• [Task directions]: Lay out the items as a Markdown table with the columns Row and Line, numbering each row and leaving out blank lines. Start at the first line of the items and end at the line that contains "tap(2214, 80)".

• [Word and element pointing items]:
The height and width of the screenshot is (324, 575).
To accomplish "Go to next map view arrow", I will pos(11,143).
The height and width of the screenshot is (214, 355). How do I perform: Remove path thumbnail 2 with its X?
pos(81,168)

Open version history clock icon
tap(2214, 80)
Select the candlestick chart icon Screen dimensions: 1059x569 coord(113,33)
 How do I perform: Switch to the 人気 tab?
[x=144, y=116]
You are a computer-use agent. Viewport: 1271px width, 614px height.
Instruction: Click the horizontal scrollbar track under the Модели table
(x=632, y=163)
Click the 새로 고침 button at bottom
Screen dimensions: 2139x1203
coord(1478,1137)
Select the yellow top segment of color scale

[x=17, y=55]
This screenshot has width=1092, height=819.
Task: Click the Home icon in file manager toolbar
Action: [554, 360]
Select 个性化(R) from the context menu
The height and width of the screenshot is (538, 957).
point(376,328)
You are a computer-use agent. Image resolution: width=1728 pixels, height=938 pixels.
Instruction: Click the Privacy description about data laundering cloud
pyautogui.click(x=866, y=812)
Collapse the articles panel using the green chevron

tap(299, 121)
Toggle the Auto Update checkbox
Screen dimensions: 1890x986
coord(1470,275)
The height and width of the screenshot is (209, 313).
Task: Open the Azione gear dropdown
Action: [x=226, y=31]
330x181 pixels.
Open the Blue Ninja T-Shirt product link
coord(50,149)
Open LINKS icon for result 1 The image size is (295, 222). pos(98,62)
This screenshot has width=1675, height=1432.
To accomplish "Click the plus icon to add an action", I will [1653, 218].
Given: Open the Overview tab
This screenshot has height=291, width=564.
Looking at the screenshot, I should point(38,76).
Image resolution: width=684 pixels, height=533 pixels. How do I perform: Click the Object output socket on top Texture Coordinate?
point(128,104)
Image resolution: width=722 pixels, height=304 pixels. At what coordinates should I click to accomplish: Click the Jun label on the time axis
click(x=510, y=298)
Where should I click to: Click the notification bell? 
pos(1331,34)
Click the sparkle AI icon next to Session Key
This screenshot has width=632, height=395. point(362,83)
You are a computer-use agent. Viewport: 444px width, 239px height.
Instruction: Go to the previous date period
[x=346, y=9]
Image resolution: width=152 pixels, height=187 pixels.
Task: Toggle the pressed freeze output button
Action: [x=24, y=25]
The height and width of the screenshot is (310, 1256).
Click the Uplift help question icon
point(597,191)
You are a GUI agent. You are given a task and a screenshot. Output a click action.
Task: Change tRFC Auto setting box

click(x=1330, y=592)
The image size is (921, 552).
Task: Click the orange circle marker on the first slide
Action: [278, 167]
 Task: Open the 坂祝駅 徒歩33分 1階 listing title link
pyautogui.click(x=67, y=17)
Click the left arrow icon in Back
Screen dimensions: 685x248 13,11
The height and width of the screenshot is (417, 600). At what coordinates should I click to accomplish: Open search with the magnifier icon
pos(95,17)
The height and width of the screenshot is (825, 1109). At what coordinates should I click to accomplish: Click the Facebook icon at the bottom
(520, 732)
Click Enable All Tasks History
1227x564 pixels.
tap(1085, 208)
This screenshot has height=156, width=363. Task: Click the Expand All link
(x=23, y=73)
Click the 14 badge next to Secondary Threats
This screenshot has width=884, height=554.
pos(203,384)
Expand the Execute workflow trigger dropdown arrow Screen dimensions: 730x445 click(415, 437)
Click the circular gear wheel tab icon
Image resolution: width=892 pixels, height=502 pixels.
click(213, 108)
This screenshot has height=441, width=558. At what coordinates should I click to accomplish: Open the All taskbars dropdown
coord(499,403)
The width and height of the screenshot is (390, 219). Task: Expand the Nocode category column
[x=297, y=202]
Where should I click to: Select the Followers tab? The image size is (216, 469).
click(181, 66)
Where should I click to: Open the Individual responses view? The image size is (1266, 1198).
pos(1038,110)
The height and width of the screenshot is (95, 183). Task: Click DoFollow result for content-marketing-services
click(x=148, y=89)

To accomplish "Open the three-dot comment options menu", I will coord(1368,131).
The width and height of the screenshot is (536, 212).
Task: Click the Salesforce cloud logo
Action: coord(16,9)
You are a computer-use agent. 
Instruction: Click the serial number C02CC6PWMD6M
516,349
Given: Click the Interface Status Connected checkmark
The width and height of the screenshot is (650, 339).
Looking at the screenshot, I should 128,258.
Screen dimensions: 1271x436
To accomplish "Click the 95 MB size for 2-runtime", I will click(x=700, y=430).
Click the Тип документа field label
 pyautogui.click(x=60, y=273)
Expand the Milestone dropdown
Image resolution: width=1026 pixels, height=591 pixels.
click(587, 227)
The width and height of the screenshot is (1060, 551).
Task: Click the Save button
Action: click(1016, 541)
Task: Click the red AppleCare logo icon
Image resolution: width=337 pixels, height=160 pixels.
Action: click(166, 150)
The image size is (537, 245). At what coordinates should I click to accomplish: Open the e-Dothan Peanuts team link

• [Response]:
| Row | Line |
|---|---|
| 1 | The height and width of the screenshot is (324, 575). |
| 2 | To accomplish "Go to next map view arrow", I will pos(11,143). |
| 3 | The height and width of the screenshot is (214, 355). How do I perform: Remove path thumbnail 2 with its X? |
| 4 | pos(81,168) |
| 5 | Open version history clock icon |
| 6 | tap(2214, 80) |